McHugh is hopeful that the technology will one day be a game-changer. “Things haven’t changed much over the last 25 years in terms of how we treat organ failure in the ICU,” he says. “We’re are still largely limited to supporting the failing organs.  By targeting the inflammatory processes that are actually driving that dysfunction, we hope MicroKine will bring personalized medicine to the ICU.”
Other contributors to MicroKine include Professor Katsuo Kurabayashi and postdoc Pengyu Chen.

The Michigan Business Challenge (MBC) is a campus-wide competition where student teams have the opportunity to develop a business plan, receive mentoring from the Zell Lurie Institute for Entrepreneurial Studies, and win cash prizes to develop their business.

Project MESA: Bringing safety and dignity to mobile gynecological exams

Taking fourth place in the MBC social impact category is a team from M-HEAL (Michigan Health Engineered for All Lives), the U-M student-run organization that brings biomedical engineering to global health work.

The team, which includes several BME undergraduates, used the competition to evaluate its plans to scale up work on a portable gynecological exam table for use by mobile health workers traveling to remote villages.

Evolution of Project MESA portable exam table prototypes: A (2011 original); B (2013 with stirrups), C (2014 with adjustable backrest), D (2016 with integrated backpack).

Called Project MESA, the team has been working with partner clinics and NGOs in Nicaragua since 2010 on iterative designs for the table. They hoped to use the MBC to test their assumptions about producing and distributing the table on a larger scale to make a bigger impact on healthcare delivery.

Project MESA’s business lead, Katherine Chen, says the coaching was invaluable in helping these mostly engineering students think more critically about issues such as customer preferences, pricing strategies, and business models. “Originally, we designed the product to be produced in the U.S. with the idea that it should be repairable with locally available materials,” she says. “But through customer discovery, we learned that most clinics don’t have the resources to do repairs, so we’ve decided to design the table to be more durable in the first place. In addition, we assumed that a distribution channel in Nicaragua would be hard to manage, but the MBC judges encouraged us to explore that option.”
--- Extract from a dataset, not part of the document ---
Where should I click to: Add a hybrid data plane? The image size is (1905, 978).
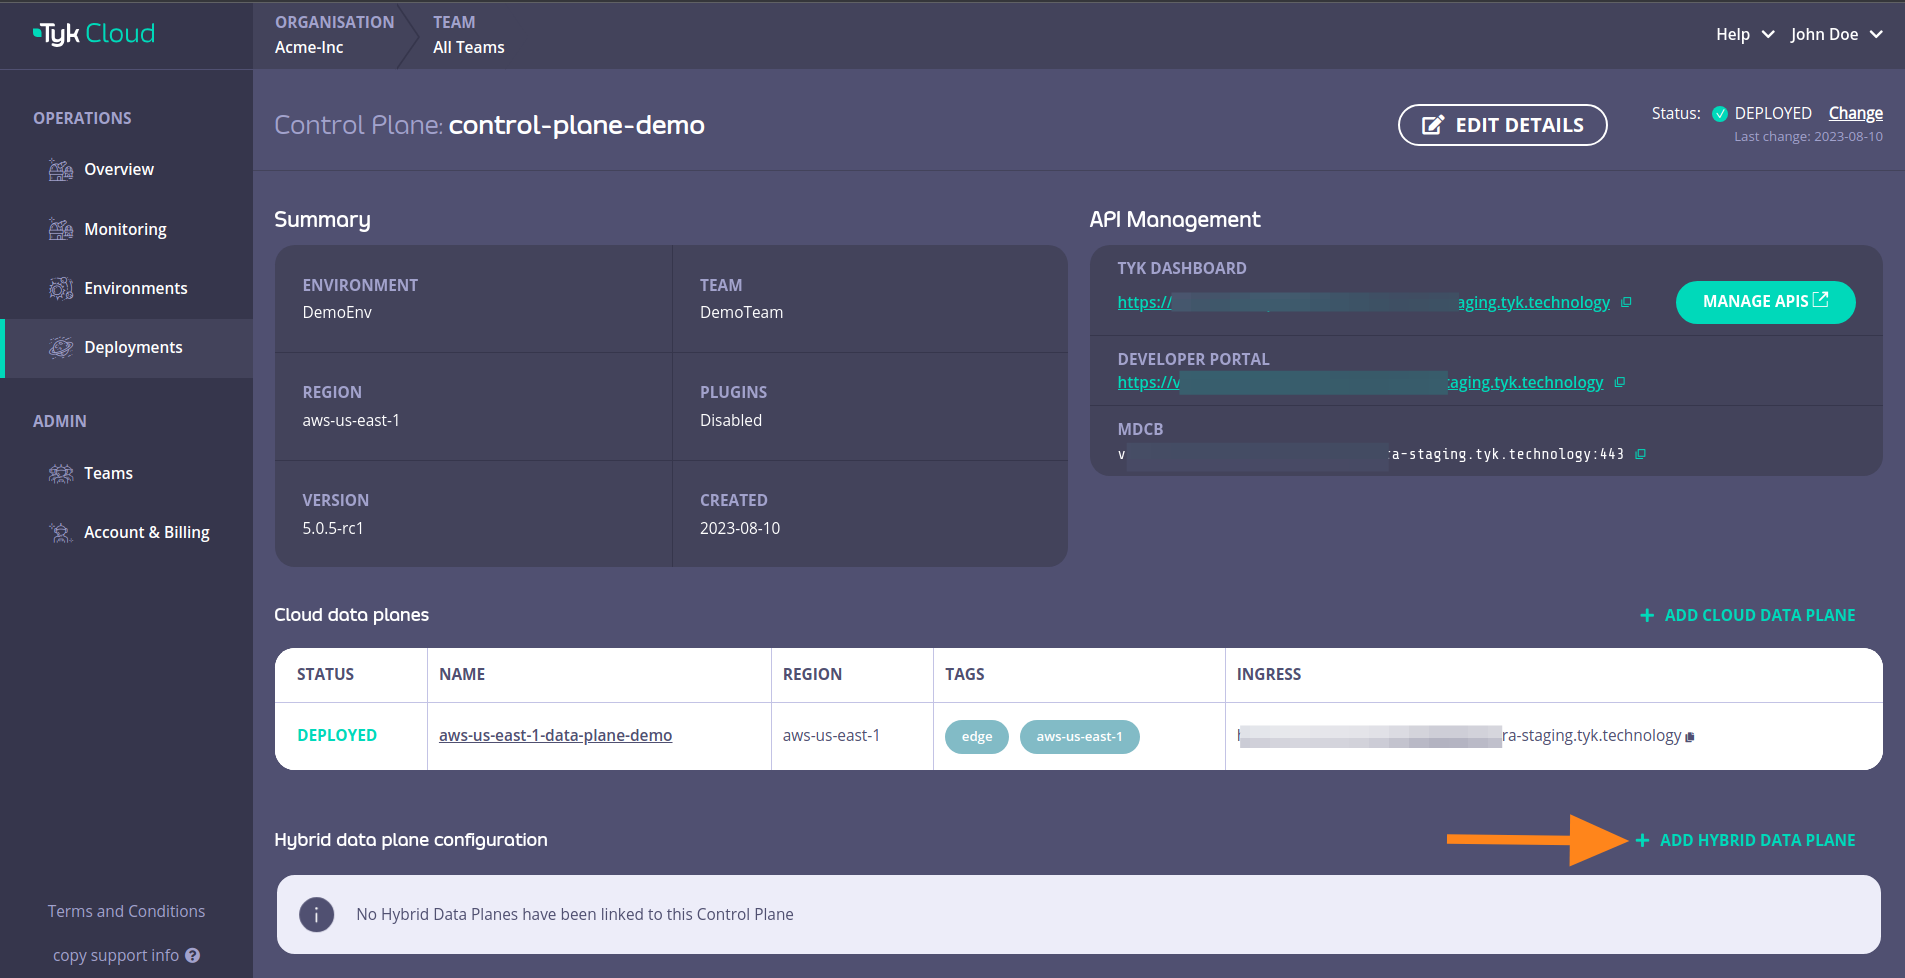point(1746,840)
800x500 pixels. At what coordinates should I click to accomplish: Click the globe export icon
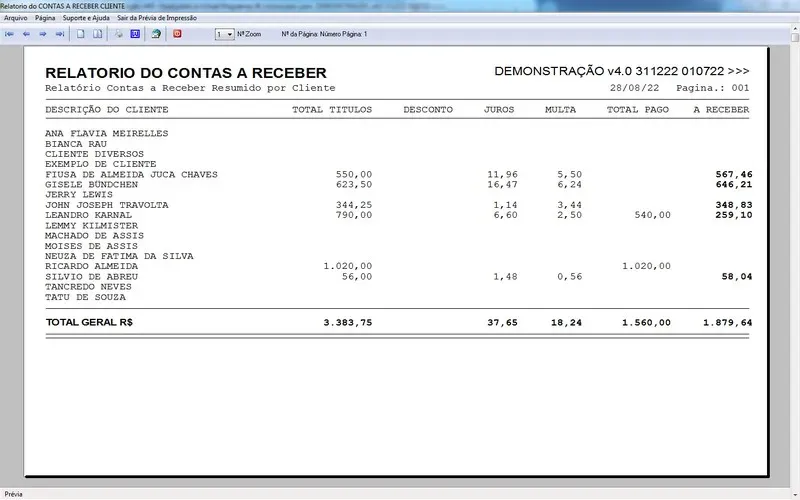click(156, 34)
With $1,200 in prize money from the MBC, the team returns to Nicaragua in May to, among other things, talk with local machinists and distributors; delve into how clinics make their purchasing decisions; assess potential market size; develop new partnerships; and solicit feedback on the newest iterations of the table, which better address durability, portability, aesthetics, and patient positioning.

Chen says the MBC is a great resource for BME design students. “Developing the business plan really helps you define your end goal and determine if it’s financially and logistically feasible,” she says. “It helps you gain an even stronger sense of direction for your design.”

Project MESA’s co-lead is BME student Erik Thomas; other members include: Maya Ben-Efraim, Val Coldren, Bansili Desai, Sabrina Deutsch, Samantha Fox, Hannah Heberle-Rose, Steven Houtschilt, Christina Khouri, Jaime Landsman, Lillian Lantis, Jennifer Lee, Siri Manam, Andrea Mathew, Keely Meyers, Kyle Morrison, Molly Munsell, Madhu Parigi, Monica Patel, Maddie Price, Bharathi Ramachandran, Jen Spiegel, Alejandra Vaquiro Valencia, Shreya Wadwhani, Eldy Zuniga.